* **Instruction**:
Copy the stretch of records from the line containing "Image resolution: width=1258 pixels, height=582" through the line containing "(x=791, y=383)", replacing "Instruction" with "Command" everywhere in it and leaving all else unchanged.

* **Records supplied**:
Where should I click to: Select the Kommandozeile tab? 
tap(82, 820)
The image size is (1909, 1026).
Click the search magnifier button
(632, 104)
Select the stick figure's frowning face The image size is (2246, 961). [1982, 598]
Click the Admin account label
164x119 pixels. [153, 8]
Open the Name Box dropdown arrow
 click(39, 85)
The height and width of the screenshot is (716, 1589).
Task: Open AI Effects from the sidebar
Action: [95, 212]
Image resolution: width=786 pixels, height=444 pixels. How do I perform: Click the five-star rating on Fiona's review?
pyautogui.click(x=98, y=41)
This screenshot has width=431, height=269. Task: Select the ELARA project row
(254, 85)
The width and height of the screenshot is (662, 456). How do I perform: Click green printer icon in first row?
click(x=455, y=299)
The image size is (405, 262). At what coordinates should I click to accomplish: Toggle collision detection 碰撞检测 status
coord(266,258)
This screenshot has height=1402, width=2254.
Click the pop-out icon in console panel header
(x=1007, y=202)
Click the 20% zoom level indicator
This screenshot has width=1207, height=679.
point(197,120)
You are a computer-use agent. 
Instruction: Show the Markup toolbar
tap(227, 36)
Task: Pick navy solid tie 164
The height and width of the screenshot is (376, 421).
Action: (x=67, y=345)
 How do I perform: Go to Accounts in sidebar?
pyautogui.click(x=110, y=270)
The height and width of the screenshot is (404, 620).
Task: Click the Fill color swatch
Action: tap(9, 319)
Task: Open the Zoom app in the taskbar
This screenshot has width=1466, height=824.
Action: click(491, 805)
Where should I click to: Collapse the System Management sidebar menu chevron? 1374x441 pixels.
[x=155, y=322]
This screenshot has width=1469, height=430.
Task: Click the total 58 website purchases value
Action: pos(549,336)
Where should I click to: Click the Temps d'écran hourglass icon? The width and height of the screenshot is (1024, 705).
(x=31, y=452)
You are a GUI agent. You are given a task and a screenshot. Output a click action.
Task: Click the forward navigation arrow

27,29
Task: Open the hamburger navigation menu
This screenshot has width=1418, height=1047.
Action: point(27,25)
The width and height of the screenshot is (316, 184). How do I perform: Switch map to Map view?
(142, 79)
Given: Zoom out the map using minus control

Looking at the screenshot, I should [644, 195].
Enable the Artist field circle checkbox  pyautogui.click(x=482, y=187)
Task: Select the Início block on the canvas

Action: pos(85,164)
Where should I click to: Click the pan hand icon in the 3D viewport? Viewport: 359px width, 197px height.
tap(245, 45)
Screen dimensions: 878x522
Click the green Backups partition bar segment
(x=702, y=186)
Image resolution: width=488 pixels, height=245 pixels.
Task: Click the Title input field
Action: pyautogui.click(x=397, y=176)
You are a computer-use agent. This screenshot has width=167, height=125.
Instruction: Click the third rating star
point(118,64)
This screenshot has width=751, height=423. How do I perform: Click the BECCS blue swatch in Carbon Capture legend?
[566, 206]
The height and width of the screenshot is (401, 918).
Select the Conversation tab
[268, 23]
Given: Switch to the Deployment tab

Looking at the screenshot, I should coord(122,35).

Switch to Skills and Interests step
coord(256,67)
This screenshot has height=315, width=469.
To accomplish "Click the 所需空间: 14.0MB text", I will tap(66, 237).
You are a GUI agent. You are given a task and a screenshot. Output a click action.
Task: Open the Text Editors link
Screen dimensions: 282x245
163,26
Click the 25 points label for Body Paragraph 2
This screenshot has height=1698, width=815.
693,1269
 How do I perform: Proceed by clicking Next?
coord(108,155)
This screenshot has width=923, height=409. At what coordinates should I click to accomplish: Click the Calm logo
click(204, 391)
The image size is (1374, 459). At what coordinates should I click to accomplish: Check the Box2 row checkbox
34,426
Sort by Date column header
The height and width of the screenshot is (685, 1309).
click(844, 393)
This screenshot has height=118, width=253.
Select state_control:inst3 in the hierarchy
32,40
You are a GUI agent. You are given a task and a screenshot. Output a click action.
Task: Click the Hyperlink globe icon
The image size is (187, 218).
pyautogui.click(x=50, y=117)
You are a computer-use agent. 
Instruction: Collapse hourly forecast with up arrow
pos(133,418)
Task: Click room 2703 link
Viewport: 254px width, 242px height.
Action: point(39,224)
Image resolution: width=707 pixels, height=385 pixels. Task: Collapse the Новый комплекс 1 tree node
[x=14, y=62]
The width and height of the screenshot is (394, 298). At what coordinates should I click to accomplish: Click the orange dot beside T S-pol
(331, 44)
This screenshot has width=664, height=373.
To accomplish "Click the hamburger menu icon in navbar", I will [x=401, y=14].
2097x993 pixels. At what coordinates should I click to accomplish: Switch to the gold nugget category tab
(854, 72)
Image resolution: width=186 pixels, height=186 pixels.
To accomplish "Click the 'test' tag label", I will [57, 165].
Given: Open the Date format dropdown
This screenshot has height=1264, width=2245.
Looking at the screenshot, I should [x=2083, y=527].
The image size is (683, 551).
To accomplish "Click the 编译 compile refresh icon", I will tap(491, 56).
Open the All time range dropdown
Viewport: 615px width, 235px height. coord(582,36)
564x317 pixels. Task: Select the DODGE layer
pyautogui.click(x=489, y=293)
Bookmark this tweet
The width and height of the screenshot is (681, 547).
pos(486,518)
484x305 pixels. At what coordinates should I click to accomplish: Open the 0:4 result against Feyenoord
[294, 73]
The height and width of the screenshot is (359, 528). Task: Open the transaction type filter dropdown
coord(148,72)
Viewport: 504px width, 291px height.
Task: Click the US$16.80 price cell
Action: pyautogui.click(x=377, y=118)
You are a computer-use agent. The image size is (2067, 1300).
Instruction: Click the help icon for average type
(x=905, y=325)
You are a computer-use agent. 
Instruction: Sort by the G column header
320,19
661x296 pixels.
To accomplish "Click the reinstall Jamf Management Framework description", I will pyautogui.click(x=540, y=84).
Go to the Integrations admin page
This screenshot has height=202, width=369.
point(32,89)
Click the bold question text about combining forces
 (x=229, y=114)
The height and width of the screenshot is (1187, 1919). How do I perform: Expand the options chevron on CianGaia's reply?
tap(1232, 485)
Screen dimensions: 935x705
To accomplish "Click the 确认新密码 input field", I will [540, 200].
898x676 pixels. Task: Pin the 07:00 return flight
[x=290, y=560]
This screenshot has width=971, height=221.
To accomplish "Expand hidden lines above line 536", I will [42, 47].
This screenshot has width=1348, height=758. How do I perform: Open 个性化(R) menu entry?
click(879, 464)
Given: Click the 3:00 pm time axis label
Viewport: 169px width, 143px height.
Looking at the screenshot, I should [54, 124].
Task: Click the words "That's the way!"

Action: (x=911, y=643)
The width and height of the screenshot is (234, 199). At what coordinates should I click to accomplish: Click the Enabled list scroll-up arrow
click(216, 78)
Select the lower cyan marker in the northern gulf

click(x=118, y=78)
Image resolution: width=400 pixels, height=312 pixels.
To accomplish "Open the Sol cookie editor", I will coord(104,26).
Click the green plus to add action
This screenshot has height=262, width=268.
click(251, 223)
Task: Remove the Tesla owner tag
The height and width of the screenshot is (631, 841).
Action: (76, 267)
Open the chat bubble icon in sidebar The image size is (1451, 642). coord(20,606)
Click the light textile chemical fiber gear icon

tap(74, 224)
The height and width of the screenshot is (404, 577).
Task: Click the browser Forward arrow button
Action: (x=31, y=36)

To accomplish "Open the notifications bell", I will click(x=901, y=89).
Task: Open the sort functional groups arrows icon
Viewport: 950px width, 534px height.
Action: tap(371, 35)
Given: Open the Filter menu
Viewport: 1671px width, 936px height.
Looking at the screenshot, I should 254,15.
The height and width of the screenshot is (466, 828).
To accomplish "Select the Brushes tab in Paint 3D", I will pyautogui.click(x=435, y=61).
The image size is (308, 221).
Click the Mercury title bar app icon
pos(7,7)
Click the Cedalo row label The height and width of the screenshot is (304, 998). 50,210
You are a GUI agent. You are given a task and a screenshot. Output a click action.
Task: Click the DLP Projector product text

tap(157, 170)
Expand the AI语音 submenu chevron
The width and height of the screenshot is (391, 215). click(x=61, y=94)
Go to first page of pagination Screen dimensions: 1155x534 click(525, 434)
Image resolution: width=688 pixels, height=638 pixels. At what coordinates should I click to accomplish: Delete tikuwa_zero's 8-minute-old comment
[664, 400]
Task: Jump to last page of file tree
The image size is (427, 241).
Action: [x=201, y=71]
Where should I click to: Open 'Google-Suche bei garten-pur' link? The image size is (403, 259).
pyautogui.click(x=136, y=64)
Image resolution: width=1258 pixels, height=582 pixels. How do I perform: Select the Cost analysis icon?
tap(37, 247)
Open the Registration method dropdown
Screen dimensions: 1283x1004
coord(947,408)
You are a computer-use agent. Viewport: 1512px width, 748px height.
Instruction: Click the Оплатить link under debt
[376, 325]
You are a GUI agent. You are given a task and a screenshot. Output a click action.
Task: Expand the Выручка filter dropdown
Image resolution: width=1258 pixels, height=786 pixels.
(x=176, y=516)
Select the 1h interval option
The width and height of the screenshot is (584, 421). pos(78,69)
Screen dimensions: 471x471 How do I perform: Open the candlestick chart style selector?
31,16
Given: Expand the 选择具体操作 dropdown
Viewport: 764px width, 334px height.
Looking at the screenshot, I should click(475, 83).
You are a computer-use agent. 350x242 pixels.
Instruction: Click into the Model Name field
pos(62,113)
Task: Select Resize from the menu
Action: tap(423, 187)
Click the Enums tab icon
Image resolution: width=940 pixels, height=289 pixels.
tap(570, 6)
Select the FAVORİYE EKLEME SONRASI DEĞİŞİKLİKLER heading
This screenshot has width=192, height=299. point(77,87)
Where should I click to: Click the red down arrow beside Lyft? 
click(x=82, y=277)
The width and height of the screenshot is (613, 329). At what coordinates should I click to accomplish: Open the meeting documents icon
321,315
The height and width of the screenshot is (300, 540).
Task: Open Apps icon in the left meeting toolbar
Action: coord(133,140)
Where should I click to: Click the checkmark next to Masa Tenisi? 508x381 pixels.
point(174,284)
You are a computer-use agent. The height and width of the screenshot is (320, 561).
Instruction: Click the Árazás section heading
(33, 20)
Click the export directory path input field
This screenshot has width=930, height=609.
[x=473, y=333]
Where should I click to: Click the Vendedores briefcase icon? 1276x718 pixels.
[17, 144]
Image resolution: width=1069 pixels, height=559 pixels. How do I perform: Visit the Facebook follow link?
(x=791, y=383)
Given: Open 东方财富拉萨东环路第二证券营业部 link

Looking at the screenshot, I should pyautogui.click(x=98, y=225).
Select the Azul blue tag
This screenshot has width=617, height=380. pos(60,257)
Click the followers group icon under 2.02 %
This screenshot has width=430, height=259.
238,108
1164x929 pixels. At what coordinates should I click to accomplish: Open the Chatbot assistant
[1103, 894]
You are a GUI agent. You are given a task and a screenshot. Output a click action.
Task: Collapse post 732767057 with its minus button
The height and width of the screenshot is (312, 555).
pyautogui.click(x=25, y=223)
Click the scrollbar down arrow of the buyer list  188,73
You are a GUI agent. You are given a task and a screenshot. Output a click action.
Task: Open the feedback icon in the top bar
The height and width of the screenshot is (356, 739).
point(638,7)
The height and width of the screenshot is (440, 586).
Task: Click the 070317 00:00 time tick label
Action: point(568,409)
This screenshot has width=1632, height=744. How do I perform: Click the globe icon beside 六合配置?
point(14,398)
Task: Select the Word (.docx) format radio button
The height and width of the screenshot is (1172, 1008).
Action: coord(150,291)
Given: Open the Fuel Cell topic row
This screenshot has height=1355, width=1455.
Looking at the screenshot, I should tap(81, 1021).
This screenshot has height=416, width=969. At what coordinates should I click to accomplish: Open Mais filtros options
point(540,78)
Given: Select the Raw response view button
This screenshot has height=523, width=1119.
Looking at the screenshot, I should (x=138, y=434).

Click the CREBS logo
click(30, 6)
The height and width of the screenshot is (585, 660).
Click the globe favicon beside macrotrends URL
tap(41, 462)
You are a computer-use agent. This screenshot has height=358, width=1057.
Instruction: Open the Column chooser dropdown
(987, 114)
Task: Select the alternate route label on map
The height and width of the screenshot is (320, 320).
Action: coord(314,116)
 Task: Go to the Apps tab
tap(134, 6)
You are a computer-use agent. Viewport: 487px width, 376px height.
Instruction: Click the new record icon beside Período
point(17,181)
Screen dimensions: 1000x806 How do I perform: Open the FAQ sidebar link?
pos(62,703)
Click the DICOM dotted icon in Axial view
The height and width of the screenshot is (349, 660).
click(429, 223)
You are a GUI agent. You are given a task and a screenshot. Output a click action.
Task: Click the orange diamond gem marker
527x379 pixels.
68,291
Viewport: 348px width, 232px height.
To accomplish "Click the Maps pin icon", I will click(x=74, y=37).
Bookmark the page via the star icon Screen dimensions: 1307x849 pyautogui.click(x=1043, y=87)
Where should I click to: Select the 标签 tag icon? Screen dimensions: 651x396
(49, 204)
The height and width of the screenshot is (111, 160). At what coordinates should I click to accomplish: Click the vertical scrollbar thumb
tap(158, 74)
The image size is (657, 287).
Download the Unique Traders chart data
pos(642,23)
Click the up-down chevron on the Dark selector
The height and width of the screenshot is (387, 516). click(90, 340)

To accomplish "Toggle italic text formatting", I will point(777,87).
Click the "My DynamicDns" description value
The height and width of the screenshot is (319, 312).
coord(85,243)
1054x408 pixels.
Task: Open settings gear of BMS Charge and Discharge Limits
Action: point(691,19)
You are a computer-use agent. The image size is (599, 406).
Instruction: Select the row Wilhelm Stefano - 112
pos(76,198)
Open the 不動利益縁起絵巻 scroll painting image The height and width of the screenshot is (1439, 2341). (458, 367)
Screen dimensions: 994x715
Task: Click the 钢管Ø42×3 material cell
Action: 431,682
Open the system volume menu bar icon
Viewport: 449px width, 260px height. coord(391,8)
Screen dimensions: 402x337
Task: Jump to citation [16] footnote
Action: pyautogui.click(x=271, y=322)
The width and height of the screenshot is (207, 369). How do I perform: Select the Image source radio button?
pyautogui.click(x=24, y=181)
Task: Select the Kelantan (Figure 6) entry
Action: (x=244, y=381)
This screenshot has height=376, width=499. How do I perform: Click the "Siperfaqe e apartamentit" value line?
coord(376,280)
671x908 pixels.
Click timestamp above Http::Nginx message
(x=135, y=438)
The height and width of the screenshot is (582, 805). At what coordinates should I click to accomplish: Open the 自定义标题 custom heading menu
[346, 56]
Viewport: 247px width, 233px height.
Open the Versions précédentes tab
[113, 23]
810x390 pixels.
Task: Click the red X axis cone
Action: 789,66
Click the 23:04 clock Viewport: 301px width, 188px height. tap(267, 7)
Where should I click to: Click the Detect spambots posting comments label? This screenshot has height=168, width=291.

* **Output for this task**:
Image resolution: width=1258 pixels, height=582 pixels. How do I perform: Select the Cost analysis icon?
tap(37, 247)
Open the Registration method dropdown
Screen dimensions: 1283x1004
coord(947,408)
You are a computer-use agent. Viewport: 1512px width, 748px height.
Command: Click the Оплатить link under debt
[376, 325]
You are a GUI agent. You are given a task and a screenshot. Output a click action.
Task: Expand the Выручка filter dropdown
Image resolution: width=1258 pixels, height=786 pixels.
(x=176, y=516)
Select the 1h interval option
The width and height of the screenshot is (584, 421). pos(78,69)
Screen dimensions: 471x471 How do I perform: Open the candlestick chart style selector?
31,16
Given: Expand the 选择具体操作 dropdown
Viewport: 764px width, 334px height.
Looking at the screenshot, I should click(475, 83).
You are a computer-use agent. 350x242 pixels.
Command: Click into the Model Name field
pos(62,113)
Task: Select Resize from the menu
Action: tap(423, 187)
Click the Enums tab icon
Image resolution: width=940 pixels, height=289 pixels.
tap(570, 6)
Select the FAVORİYE EKLEME SONRASI DEĞİŞİKLİKLER heading
This screenshot has width=192, height=299. point(77,87)
Where should I click to: Click the red down arrow beside Lyft? 
click(x=82, y=277)
The width and height of the screenshot is (613, 329). At what coordinates should I click to accomplish: Open the meeting documents icon
321,315
The height and width of the screenshot is (300, 540).
Task: Open Apps icon in the left meeting toolbar
Action: coord(133,140)
Where should I click to: Click the checkmark next to Masa Tenisi? 508x381 pixels.
point(174,284)
You are a computer-use agent. The height and width of the screenshot is (320, 561).
Command: Click the Árazás section heading
(33, 20)
Click the export directory path input field
This screenshot has width=930, height=609.
[x=473, y=333]
Where should I click to: Click the Vendedores briefcase icon? 1276x718 pixels.
[17, 144]
Image resolution: width=1069 pixels, height=559 pixels. How do I perform: Visit the Facebook follow link?
(x=791, y=383)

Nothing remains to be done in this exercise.